The Hafun Fishing Company (HFC) was established in July 1992, in Bosaso. It was named after Hafun, where HFC also has an office. The firm exports a wide range of fish products to international markets. Among these are lobsters, frozen fish, dried shark meat, and fin, which it mainly sends to Yemen, the United Arab Emirates, and Oman, as well as some products to Kenya. The company is exploring additional global markets for its fish.

In late 2014, the Udug Ltd. Company, in conjunction with the United States–based REDD Engineering & Construction Incorporated, began conducting feasibility studies for the renovation of the salt production plants in Hafun, Hurdiyo, and other littoral areas in Puntland. The first phase of the initiative was completed in March 2015 and saw the historic salt works in both towns refurbished following community-wide consultations. According to the Puntland Ministry of Planning and International Cooperation, the project focuses on stimulating entrepreneurship and sustaining job creation. It was inspired by calls for national reinvestment by the Puntland presidential office and the Puntland Chamber of Commerce.
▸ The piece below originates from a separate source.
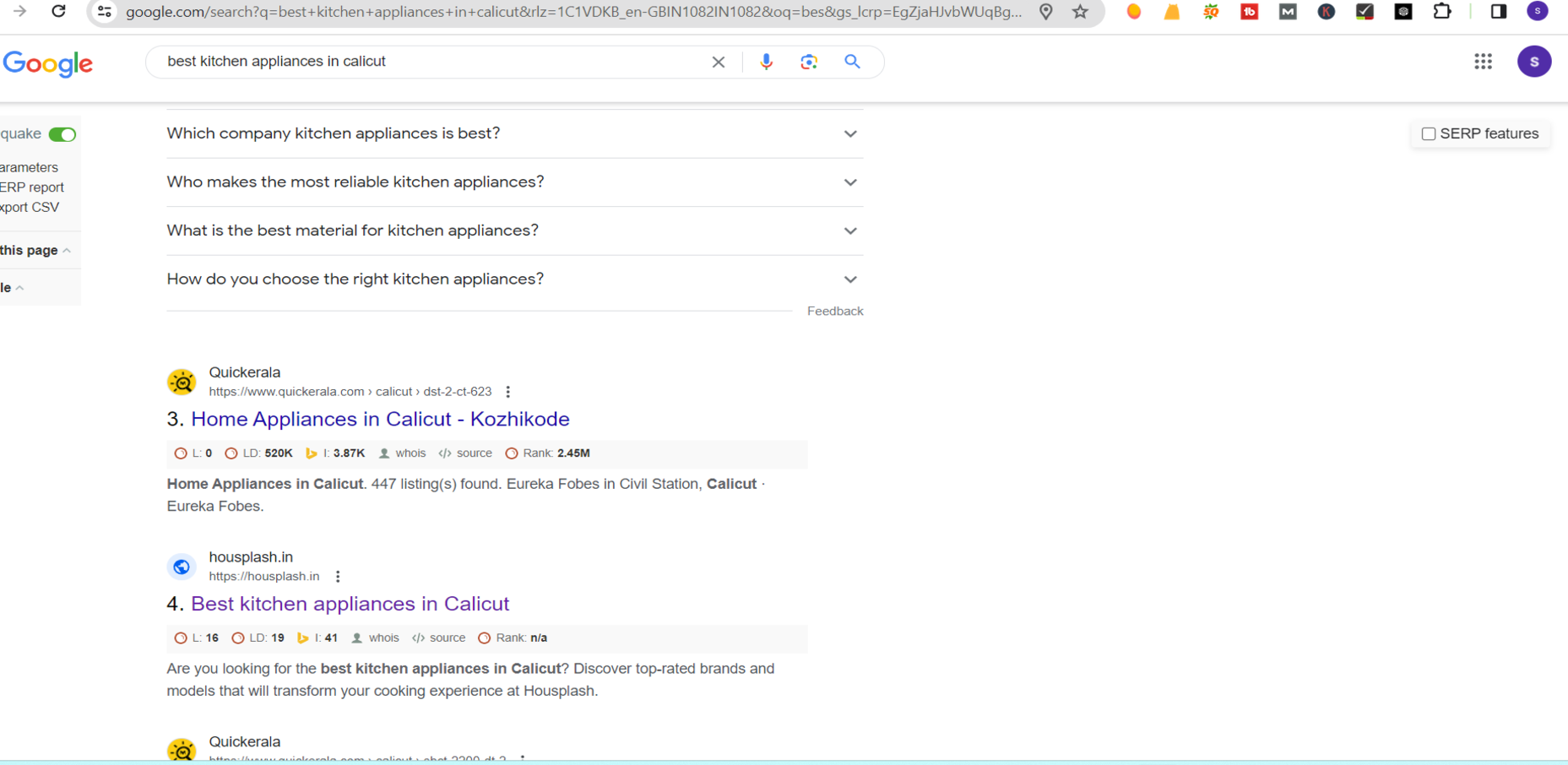Reload the page
This screenshot has height=765, width=1568.
[x=58, y=12]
Additionally, REDD Engineering official Lowry Redd indicated that the initiative's second phase aims to restore the Hafun plant to its place as one of the main global suppliers of salt.

==Transportation==
In 2012, the Puntland Highway Authority (PHA) announced a project to connect Hafun and other coastal towns in Puntland to the main regional highway. The thoroughfare, which is 750 km long, would link major cities in the northern part of Somalia, such as Bosaso, Galkayo and Garowe, with towns in the south.